April 2020 will bring significant changes to offshore corporate landlords as the tax regime switches from income tax to corporation tax.
Prior to April 2020 non-UK resident companies operating a UK property rental business are subject to UK income tax at 20% on their profits. The tenants or letting agents are also required to withhold tax from rent paid to their non-resident landlords unless the landlord registers for the non-resident landlord scheme (“NRLS”) which will allow the rent to be received gross. Consequently the landlord pays UK income tax via self-assessment and completes annual tax returns.
From 6 April 2020 non-UK resident companies operating a UK rental business (whether residential or commercial) will come within the scope of UK corporation tax (at 17%) on:
– Profits from its UK property business and profits that consist of “other property income” which includes rent receivable for UK electric-line wayleaves, along with
– Profits arising from loan relationships and derivative contracts which they are party to for the purpose of their UK property business.
Tax Return Filings
From 6 April 2020 non-UK resident companies will cease to file paper income tax returns for each UK tax year (which runs from 6 April to 5 April) and, instead they will file electronic corporation tax returns in respect of their corporation tax accounting periods.
Companies which have an accounting period which straddles 6 April 2020 will operate under a transitional provision which will split the accounting period as follows:
– The first taxable period begins on the first date of the accounting period and ends on 5 April 2020. The profits that arise within this period will remain chargeable to income tax and will be included in the company’s final self-assessment income tax return. The filing deadline for this return will be 31 January 2021; and
– The second taxable period begins on 6 April 2020 and ends on the last date of the accounting period. The profits that arise within this period will be chargeable to corporation tax and will be included on the company’s first online corporation tax return (CT600). Corporation tax returns are due within 12 months of the end of an accounting period.
Income Tax Losses
Grandfathering rules will apply where the non-UK resident company makes or has made a UK property business loss in the income tax year ended 5 April 2020 or any prior tax years, for which income tax relief has not been given. The remaining loss is referred to as the “unrelieved amount”.

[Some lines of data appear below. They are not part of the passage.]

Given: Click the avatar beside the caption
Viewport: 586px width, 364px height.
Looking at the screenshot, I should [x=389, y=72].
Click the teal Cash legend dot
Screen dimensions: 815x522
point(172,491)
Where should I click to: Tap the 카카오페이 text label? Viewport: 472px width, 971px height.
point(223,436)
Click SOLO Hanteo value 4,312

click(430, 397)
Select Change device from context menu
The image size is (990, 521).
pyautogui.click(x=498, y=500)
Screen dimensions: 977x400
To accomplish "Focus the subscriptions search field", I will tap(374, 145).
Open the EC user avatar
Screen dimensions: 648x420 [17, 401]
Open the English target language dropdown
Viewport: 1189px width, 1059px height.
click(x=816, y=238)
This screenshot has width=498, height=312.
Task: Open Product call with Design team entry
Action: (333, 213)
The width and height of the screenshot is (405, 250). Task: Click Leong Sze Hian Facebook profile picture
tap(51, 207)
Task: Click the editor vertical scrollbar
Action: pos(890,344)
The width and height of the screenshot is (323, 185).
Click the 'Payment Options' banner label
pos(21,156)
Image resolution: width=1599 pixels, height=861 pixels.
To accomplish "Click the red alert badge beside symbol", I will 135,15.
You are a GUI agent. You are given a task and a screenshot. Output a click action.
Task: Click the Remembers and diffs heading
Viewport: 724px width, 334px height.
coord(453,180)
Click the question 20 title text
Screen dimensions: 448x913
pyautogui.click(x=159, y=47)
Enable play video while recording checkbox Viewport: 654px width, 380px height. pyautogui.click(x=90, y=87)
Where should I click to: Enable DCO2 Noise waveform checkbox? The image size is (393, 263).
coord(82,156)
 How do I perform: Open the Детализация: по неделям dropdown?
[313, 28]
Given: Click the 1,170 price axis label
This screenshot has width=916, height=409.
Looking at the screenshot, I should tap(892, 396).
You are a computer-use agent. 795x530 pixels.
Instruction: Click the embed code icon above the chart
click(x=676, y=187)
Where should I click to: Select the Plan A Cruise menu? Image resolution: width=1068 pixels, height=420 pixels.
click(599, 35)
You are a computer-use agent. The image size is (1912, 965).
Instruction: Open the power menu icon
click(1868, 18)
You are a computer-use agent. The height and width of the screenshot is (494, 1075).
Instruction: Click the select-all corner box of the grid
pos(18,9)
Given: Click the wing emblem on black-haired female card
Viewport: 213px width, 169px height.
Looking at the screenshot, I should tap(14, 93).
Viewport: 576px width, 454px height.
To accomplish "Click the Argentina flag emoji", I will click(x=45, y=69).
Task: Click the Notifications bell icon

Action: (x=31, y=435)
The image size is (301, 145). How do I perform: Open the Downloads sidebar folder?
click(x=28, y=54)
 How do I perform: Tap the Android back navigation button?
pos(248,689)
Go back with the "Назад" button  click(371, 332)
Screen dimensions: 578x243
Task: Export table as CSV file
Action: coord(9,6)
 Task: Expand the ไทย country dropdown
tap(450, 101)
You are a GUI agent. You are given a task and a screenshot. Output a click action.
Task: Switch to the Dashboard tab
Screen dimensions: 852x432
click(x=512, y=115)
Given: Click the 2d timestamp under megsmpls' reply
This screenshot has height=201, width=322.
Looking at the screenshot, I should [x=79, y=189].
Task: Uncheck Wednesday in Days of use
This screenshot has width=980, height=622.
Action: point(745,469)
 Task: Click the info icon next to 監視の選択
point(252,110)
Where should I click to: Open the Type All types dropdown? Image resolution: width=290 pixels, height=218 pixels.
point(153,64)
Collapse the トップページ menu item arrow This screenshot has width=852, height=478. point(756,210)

The unrelieved amount is automatically carried forward to reduce the profits of the UK property business (so long as the business continues) for accounting periods ending after 6 April 2020, and before utilisation of any carried forward corporation tax loss.
The unrelieved amount is not a corporation tax loss and is therefore not subject to the 50% carry forward restriction (see below). The unrelieved amount cannot be surrendered as group relief, or be used to reduce other sources of income.
Any losses that arise post 6 April 2020 will be corporation tax losses and will be subject to the rules on corporation tax loss relief, which restricts the amount of the loss that can be utilised in an accounting period depending on a company’s level of profits and available deduction allowance.
Corporate Interest Reduction Scheme
For corporation tax purposes there is a limit (known as a corporate interest reduction) to the amount of tax relief available as a deduction for interest and other financing costs. This reduction only applies to companies or groups of companies that will deduct over £2 million in a 12 month period. If a company’s (or group of companies) net interest and financing costs are restricted, you must submit a Corporate Interest Restriction return within 6 months of the end of the accounting period.
To avoid the switch to corporation tax triggering a disposal for capital allowance purposes (with potential balancing adjustments) the legislation removes the section which otherwise treats a company as permanently ceasing to carry on a UK property rental business if it ceases to be within the charge to income tax. Therefore the switch to corporation tax is not a capital allowances disposal event.
Any capital allowances at 5 April 2020 will be transferred to the new corporation tax regime and can continue to be claimed by the offshore company in the future.
Administration and Compliance Issues
– HMRC will write to offshore companies during 2019 to inform them of the switch and to provide a corporation tax reference number. This will satisfy the requirement to notify chargeability to corporation tax and means companies will not need to apply for corporation tax references.
– Online filing of corporation tax returns must include accounts and tax computations. The accounts will need to be in iXBRL format with iXBRL tags which is likely to be an additional cost to the company.
– Corporation tax payments are due within 9 months of the end of an accounting period, which is 3 months before the CT600 is due. (With the exception of large companies whose profits are over the ‘upper limit’ currently of £1.5million who must pay by instalments.)
– Tax advisers will need to obtain new client authorities to be able to deal with HMRC in respect of the company’s corporation tax affairs. Any authorities that are currently in place for income tax will not cover corporation tax.
From 6 April 2020 non-UK resident companies with UK rental income will benefit from the lower corporation tax rate of 17% (compared to the current 20%). However, taxpayers need to be aware of the potential increase in compliance costs. In addition the rental profits of such companies will be calculated using corporation tax rules and as a result of these changes, taxable rental profits may be higher under the corporation tax regime than they would have been under the income tax regime.
Directors of companies should start thinking about the potential implications arising as a result of these changes and consider what needs to be done in advance of April 2020 to plan for this and to satisfy the new compliance requirements.